[Instructions to follow] Filter this material down to the lines that hold "computer", copying each one.

↓

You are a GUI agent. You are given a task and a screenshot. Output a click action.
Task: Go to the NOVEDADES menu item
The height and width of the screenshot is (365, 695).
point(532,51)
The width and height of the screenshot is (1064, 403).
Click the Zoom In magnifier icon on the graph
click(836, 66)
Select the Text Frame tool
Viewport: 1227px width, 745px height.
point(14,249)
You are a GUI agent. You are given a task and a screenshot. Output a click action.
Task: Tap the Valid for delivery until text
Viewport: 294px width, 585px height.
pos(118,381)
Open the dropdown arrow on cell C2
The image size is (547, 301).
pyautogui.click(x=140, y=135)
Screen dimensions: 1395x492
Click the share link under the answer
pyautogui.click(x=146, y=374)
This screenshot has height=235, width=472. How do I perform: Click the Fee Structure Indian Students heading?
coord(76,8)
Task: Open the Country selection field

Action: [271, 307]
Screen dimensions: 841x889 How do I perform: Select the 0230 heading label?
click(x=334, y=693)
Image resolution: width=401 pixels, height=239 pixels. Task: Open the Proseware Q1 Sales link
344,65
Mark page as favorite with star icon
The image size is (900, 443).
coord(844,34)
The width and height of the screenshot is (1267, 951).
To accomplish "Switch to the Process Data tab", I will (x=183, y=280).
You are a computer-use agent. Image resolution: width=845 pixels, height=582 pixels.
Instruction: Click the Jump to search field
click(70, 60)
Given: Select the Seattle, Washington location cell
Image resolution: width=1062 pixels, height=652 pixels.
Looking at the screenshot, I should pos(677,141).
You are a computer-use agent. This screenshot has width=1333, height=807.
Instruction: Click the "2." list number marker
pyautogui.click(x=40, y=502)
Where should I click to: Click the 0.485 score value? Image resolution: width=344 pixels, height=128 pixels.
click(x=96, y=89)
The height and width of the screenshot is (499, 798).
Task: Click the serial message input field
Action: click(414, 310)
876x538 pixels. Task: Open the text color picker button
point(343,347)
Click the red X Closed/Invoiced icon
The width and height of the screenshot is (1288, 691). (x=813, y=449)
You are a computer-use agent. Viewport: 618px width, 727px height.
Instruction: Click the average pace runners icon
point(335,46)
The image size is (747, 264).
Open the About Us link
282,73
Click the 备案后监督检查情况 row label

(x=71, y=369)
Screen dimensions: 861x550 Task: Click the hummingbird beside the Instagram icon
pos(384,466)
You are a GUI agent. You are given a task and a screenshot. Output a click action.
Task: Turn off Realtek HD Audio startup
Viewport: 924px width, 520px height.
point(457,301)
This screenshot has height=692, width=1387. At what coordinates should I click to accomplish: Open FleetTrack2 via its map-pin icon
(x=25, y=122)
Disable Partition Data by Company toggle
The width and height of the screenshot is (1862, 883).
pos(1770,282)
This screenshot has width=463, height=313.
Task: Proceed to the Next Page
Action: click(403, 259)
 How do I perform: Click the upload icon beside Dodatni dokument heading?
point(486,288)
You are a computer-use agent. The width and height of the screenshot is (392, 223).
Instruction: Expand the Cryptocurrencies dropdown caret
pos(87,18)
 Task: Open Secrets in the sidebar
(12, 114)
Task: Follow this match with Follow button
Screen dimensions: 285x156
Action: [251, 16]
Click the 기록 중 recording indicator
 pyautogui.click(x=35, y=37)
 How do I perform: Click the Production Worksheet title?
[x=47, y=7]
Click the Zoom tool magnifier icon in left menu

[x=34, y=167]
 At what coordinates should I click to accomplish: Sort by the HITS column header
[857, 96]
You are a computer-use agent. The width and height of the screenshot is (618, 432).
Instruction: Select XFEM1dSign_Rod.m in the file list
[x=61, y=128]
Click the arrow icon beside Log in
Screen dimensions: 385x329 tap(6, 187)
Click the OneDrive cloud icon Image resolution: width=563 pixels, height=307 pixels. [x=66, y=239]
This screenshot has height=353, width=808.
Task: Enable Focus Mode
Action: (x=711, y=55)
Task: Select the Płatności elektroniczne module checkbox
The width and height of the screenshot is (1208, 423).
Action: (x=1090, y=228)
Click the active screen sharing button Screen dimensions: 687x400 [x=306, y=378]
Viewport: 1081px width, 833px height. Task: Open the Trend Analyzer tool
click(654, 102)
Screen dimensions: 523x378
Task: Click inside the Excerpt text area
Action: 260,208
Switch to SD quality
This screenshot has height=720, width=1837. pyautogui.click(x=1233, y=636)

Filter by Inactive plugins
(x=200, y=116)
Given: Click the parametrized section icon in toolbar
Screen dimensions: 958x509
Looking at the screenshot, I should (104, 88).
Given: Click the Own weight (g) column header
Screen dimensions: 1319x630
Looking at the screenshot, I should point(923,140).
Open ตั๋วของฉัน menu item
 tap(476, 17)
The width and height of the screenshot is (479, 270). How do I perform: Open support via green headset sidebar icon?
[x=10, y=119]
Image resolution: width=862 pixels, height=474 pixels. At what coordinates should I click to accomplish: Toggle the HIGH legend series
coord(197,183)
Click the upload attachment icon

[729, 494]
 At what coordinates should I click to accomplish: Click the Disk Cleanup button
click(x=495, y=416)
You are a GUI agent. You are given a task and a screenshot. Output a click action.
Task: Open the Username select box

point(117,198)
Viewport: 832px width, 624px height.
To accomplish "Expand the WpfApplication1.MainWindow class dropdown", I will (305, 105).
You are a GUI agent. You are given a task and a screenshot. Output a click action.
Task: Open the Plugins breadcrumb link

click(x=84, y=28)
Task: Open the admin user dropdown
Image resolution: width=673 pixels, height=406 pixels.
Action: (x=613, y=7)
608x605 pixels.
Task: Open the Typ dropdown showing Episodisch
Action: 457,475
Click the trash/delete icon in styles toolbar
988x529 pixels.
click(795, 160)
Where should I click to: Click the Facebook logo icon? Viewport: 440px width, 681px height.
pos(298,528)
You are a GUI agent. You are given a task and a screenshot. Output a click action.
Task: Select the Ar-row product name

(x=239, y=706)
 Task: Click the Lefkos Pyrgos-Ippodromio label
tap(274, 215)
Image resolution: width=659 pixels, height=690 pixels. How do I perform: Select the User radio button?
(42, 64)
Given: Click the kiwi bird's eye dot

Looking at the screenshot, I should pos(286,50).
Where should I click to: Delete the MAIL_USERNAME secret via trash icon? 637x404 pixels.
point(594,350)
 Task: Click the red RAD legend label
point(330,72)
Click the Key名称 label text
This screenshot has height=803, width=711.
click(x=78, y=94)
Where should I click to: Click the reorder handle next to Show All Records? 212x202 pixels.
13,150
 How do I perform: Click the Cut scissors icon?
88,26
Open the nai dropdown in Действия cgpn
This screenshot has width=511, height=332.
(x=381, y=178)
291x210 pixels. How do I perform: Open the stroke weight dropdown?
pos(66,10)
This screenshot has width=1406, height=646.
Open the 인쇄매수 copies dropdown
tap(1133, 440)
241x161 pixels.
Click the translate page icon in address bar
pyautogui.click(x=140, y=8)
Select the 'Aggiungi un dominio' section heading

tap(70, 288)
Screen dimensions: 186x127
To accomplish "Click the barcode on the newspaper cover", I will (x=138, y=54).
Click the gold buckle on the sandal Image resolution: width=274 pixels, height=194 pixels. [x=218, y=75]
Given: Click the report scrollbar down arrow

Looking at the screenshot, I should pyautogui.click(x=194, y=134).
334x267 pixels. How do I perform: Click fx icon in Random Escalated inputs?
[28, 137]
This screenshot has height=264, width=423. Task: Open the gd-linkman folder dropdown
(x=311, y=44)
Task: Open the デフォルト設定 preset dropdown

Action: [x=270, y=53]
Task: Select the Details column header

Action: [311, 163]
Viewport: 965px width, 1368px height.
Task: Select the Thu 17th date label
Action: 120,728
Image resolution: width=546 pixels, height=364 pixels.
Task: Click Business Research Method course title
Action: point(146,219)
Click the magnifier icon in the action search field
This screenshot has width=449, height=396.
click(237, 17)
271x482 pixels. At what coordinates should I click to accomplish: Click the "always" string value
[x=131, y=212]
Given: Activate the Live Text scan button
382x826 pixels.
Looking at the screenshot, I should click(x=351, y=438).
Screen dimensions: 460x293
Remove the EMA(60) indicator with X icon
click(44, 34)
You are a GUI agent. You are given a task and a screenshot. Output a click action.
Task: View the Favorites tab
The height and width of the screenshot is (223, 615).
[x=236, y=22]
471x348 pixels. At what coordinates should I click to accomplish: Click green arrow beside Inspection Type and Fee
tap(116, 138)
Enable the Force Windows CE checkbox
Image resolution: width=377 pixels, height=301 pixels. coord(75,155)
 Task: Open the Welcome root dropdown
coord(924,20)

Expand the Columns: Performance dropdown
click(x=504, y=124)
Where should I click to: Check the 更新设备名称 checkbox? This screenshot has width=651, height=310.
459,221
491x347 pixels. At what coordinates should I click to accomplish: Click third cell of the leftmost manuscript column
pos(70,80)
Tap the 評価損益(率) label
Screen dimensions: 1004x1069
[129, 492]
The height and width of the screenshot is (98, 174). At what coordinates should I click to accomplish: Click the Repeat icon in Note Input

↑

[Response]
You are a computer-use agent. Image resolution: width=845 pixels, height=582 pixels.
You are a computer-use agent. This screenshot has width=1333, height=807.
You are a computer-use agent. Viewport: 618px width, 727px height.
You are a computer-use agent. The width and height of the screenshot is (392, 223).
You are a computer-use agent. The width and height of the screenshot is (618, 432).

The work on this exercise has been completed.